At a round table, 10 boys and 15 girls were seated. It turned out that there are exactly 5 pairs of boys sitting next to each other.
How many pairs of girls are sitting next to each other?
Prove that there exist numbers, that can be presented in no fewer than 100 ways in the form of a summation of 20001 terms, each of which is the 2000th power of a whole number.
Arrows are placed on the sides of a polygon. Prove that the number of vertices in which two arrows converge is equal to the number of vertices from which two arrows emerge.
In the government of the planet of liars and truth tellers there are \(101\) ministers. In order to reduce the budget, it was decided to reduce the number of ministers by \(1.\) But each of the ministers said that if they were to be removed from the government, then the majority of the remaining ministers would be liars. How many truth tellers and how many liars are there in the government?
Prove that in any group of friends there will be two people who have the same number of friends.

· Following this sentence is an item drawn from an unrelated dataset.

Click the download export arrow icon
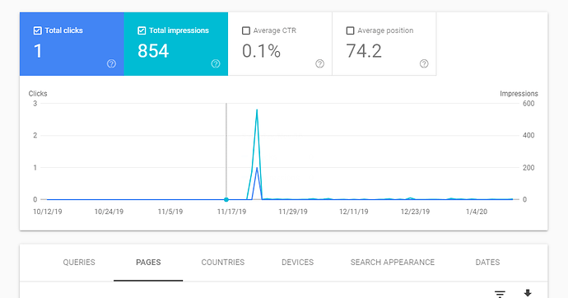Viewport: 568px width, 298px height. pyautogui.click(x=528, y=293)

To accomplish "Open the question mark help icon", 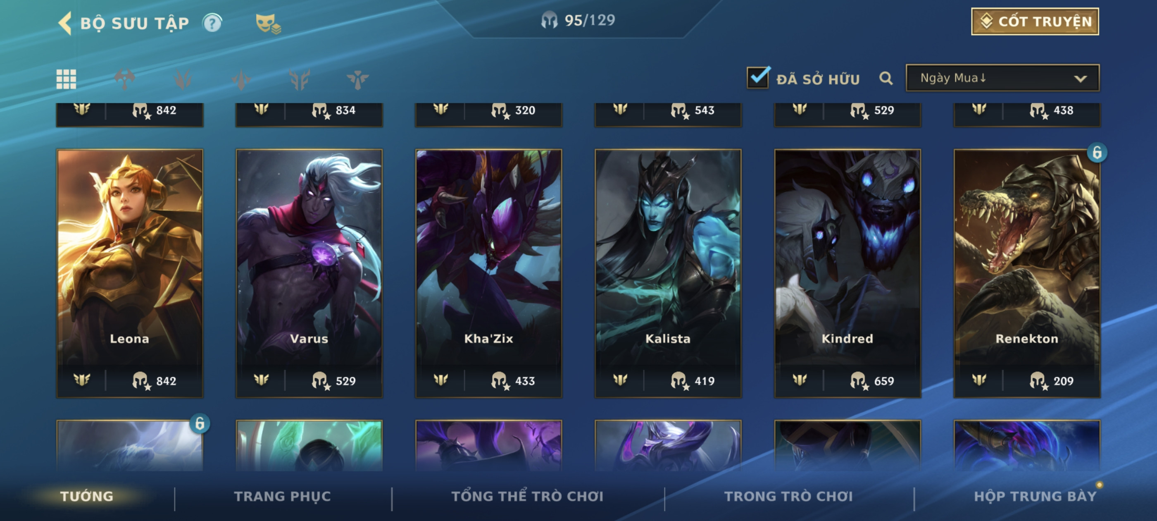I will point(212,23).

In chess, ‘check’ is when the king is under threat of capture from another piece. What is the largest number of kings that it is possible to place on a standard \(8\times 8\) chess board so that no two check one another.
Solve the equation \(2x^x = \sqrt {2}\) for positive numbers.
Let \(M\) be a finite set of numbers. It is known that among any three of its elements there are two, the sum of which belongs to \(M\).
What is the largest number of elements in \(M\)?
Each of the three cutlets should be fried in a pan on both sides for five minutes each side. Only two cutlets can fit onto the frying pan. Is it possible to fry all three cutlets more quickly than in 20 minutes (if the time to turn over and transfer the cutlets is neglected)?
An area of airspace contains clouds. It turns out that the area can be divided by 10 aeroplanes into regions such that each region contains no more than one cloud. What is the largest number of clouds an aircraft can fly through whilst holding a straight line course.